17.01.2020 12:09 |

Hoffnung in Australien

Erste Pflanzen sprießen aus verbranntem Boden

Während der lang ersehnte Regen die Lage um die Brände in Australien etwas entspannt hat, gibt die Natur bereits wieder ein erstes Lebenszeichen von sich. Wie Bilder vor Ort zeigen, sprießen in manchen Regionen bereits erste Pflänzchen aus dem verbrannten Boden.

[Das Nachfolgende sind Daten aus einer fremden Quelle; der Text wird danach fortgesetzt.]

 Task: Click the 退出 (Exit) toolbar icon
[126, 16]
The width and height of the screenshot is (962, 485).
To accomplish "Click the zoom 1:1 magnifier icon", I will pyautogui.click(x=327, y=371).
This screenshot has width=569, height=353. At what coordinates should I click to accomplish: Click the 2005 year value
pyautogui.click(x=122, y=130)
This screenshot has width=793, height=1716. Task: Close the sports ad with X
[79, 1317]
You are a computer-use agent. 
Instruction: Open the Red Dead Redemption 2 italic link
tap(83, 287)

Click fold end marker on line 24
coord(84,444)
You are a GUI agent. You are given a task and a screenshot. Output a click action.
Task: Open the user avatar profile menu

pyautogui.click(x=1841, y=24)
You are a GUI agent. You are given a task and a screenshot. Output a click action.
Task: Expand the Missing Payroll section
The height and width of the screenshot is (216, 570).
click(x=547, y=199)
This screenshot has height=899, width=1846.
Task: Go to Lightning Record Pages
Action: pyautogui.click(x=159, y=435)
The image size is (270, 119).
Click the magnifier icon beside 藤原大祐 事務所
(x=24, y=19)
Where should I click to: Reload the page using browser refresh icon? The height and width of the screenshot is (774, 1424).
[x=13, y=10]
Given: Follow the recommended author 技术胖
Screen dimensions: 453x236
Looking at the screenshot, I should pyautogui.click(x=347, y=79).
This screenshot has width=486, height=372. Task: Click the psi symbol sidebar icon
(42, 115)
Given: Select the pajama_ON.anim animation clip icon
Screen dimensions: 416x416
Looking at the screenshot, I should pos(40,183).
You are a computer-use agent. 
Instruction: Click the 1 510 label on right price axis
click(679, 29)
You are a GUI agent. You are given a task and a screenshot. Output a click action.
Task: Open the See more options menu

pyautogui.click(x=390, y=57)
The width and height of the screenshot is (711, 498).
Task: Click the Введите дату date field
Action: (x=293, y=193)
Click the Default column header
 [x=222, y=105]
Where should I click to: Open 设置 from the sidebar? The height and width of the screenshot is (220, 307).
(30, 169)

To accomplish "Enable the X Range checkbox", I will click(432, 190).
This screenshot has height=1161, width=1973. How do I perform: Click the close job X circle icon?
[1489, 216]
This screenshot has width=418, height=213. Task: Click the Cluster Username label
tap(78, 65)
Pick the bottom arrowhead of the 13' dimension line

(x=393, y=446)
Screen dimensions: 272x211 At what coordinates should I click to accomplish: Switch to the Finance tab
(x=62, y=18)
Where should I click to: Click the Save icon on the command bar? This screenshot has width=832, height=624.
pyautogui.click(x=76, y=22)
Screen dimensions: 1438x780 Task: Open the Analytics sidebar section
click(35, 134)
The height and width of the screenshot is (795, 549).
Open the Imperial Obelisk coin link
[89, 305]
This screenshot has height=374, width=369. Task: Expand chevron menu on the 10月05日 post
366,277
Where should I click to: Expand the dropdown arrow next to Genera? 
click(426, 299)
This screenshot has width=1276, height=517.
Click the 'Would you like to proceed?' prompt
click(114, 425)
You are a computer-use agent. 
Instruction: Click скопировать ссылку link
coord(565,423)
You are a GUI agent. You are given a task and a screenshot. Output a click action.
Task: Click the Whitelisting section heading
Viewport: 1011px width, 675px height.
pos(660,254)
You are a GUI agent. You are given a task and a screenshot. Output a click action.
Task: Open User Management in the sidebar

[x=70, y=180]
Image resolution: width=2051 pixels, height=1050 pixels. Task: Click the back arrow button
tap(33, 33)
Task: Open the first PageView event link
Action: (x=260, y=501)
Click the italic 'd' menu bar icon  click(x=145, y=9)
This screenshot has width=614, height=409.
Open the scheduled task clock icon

Die längste Regenperiode seit Beginn der Brände lässt Australien ein wenig aufatmen. Zwar konnten dadurch nicht alle Feuer gelöscht werden, die Niederschläge helfen aber zumindest bei der Eindämmung der Flammen. Die Gefahr ist jedoch noch nicht gebannt. Experten des australischen Forschungszentrums Buschfeuer und Naturgefahren gehen davon aus, dass die Brände noch rund zweieinhalb bis drei Monate andauern werden.

Natur meldet sich zurück
Doch die Natur gibt ein klares Lebenszeichen von sich - nicht nur in Gebieten, in denen die Buschfeuer vor über einem Jahr gewütet haben, auch in Wäldern, die seit September 2019 von der Feuersbrunst betroffen sind. Australische Profifotografen entdeckten erste Pflänzchen, die zaghaft aus dem verbrannten Boden und auf den verkohlten Bäumen keimen.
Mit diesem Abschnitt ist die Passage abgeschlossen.